━━━ Data for this task

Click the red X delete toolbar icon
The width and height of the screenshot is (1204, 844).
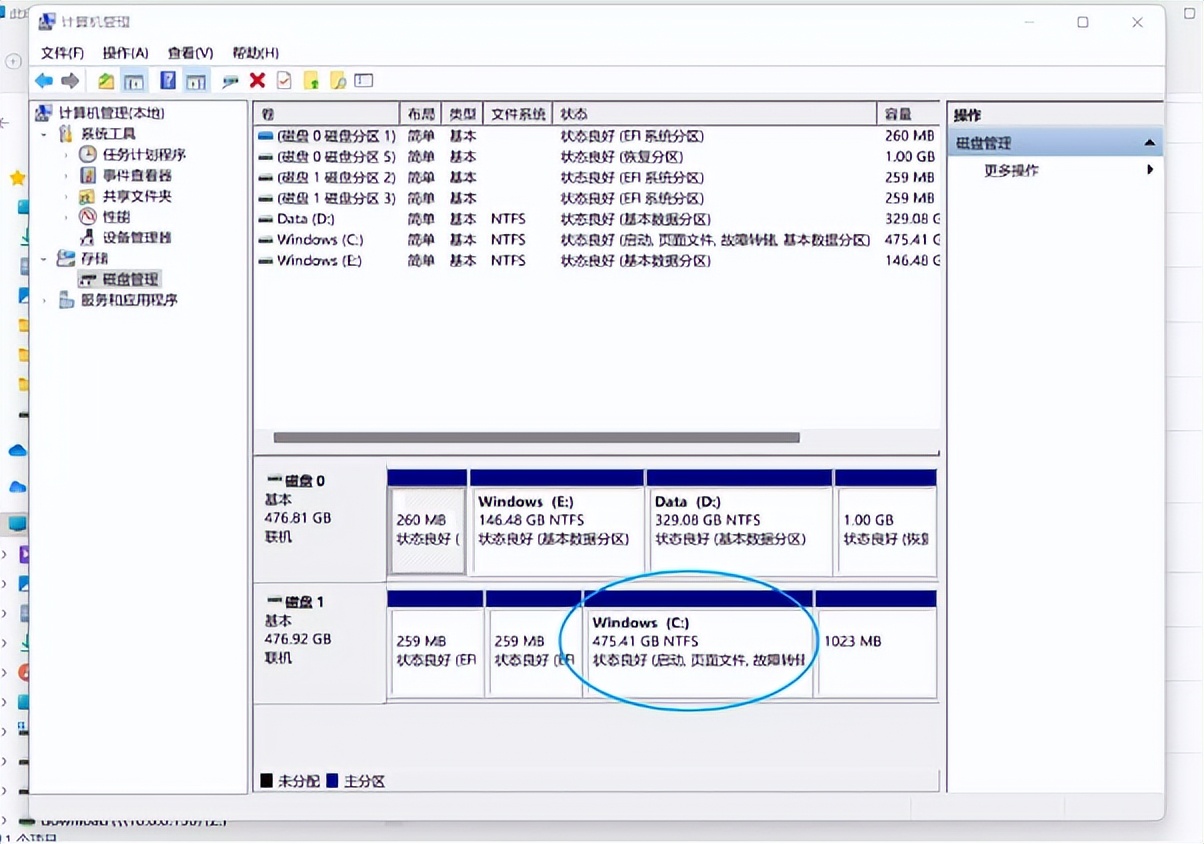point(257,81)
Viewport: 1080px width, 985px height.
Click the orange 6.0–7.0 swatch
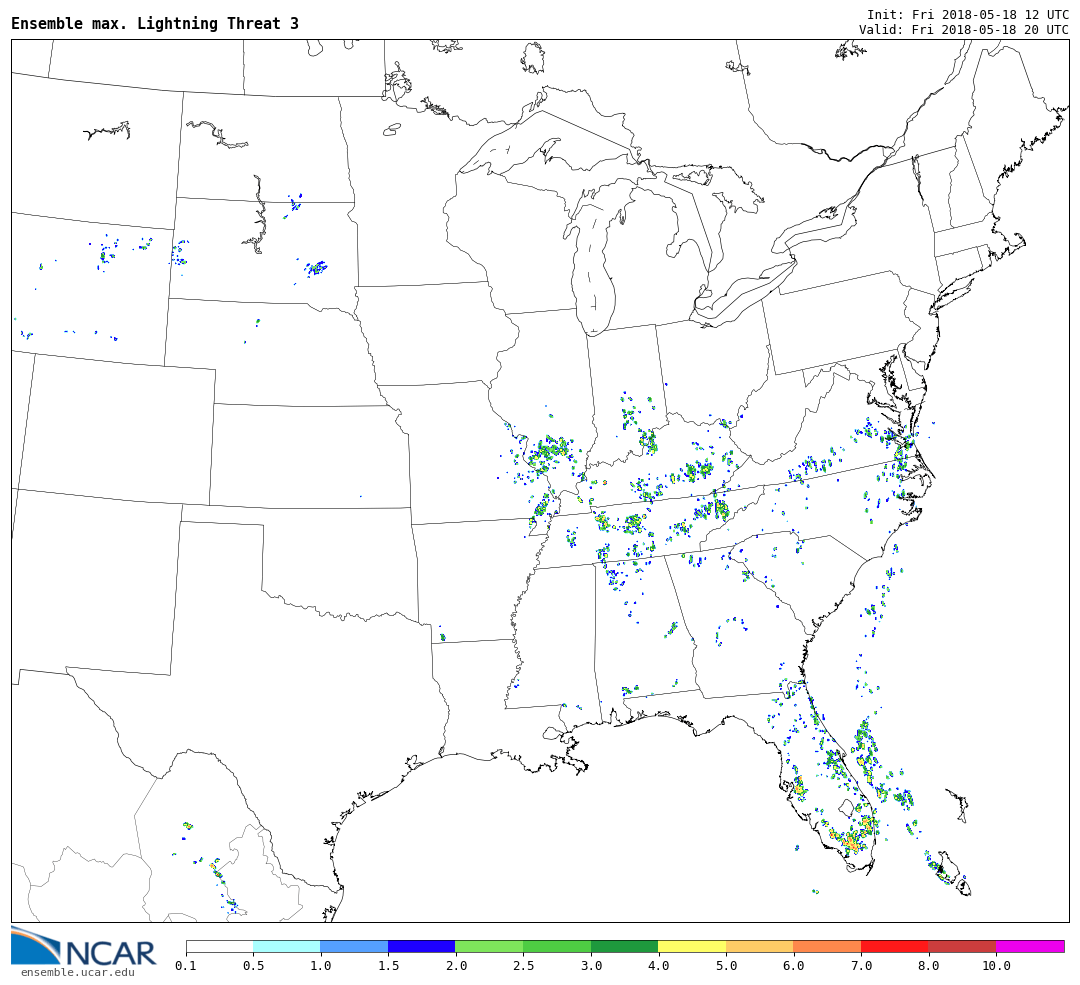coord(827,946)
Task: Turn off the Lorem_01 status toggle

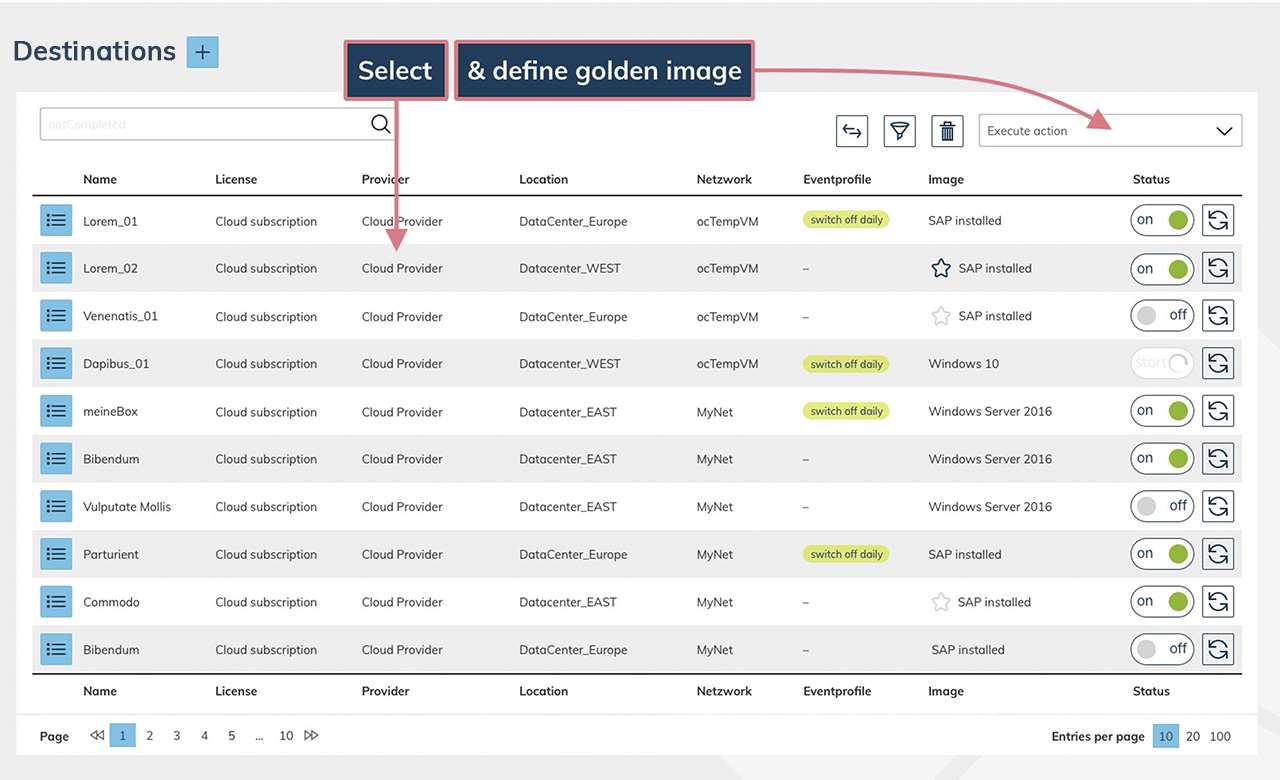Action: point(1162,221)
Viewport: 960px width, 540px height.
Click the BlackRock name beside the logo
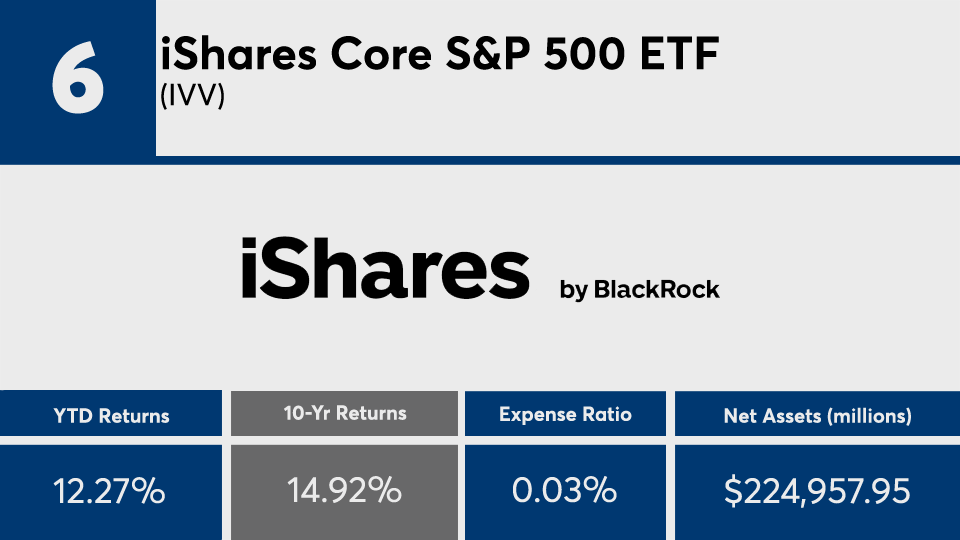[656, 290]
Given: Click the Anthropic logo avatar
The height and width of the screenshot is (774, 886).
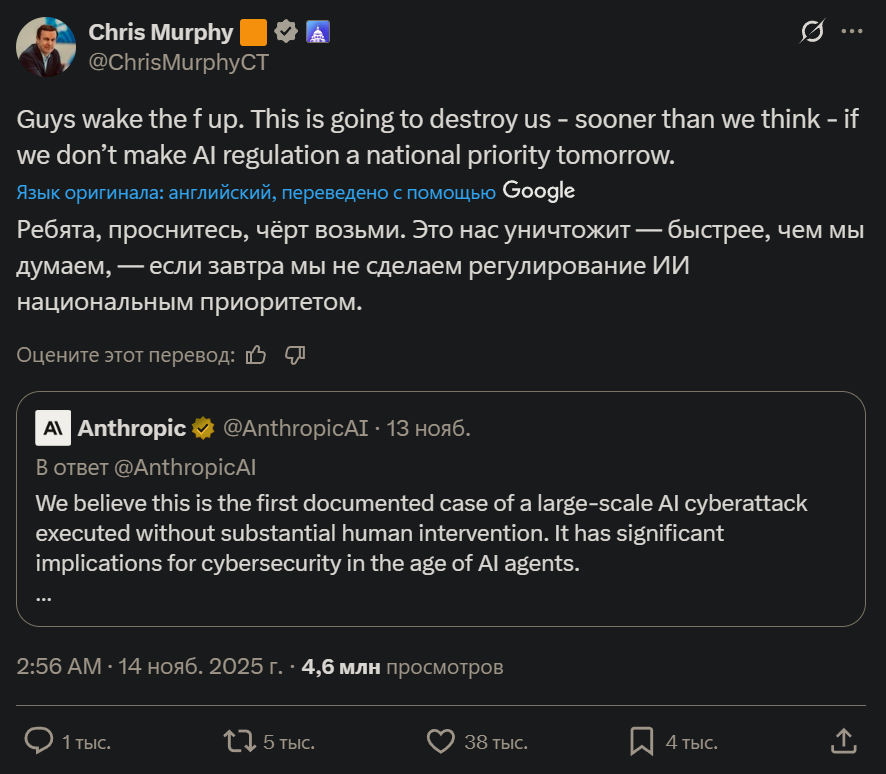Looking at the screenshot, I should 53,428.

━━━━━━

> Problem
Word for word, output the lines from the line bearing "The height and" through the end of the records above, and only those, without the pictures.

> Answer for the task
The height and width of the screenshot is (774, 886).
Looking at the screenshot, I should 53,428.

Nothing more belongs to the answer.